_Task_.
Give the lines from the start of the rows through the line containing "I will coord(365,127)." as a Markdown table with the columns Number and Record line, leaving out blank lines.

────────────────

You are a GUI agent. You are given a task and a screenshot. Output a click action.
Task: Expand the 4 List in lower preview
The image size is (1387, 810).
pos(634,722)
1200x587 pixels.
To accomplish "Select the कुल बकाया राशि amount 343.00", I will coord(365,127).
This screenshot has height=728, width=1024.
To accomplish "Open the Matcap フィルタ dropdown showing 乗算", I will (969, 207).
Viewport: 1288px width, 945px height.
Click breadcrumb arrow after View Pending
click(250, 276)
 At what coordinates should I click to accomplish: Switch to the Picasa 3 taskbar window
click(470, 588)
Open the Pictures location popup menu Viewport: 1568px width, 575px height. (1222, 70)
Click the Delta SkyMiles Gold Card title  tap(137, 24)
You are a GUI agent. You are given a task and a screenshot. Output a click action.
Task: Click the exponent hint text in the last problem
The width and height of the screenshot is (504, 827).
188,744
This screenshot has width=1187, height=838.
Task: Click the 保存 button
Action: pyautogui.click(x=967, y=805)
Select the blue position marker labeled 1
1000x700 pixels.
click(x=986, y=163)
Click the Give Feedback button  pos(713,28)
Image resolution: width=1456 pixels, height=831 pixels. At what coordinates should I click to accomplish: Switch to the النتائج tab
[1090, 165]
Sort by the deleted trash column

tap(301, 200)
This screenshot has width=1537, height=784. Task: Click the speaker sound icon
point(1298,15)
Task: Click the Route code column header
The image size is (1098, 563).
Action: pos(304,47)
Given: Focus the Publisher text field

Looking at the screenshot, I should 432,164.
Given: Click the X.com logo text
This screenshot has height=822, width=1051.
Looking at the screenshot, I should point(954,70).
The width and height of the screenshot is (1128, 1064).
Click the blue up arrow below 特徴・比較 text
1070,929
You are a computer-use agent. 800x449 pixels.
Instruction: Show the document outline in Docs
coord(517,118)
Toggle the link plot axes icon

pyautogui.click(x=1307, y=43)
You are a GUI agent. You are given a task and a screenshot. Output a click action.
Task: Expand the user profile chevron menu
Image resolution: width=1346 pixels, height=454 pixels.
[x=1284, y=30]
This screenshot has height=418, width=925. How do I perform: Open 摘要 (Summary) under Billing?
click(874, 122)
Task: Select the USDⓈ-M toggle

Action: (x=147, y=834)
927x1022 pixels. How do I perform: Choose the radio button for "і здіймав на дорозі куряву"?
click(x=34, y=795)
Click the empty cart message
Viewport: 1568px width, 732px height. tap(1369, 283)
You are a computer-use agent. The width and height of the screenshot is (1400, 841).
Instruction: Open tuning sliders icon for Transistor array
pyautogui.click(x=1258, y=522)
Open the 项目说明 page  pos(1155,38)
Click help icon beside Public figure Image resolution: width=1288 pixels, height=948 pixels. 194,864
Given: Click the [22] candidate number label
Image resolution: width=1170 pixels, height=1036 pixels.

────────────────

_Reply to the task_.
| Number | Record line |
|---|---|
| 1 | You are a GUI agent. You are given a task and a screenshot. Output a click action. |
| 2 | Task: Expand the 4 List in lower preview |
| 3 | The image size is (1387, 810). |
| 4 | pos(634,722) |
| 5 | 1200x587 pixels. |
| 6 | To accomplish "Select the कुल बकाया राशि amount 343.00", I will coord(365,127). |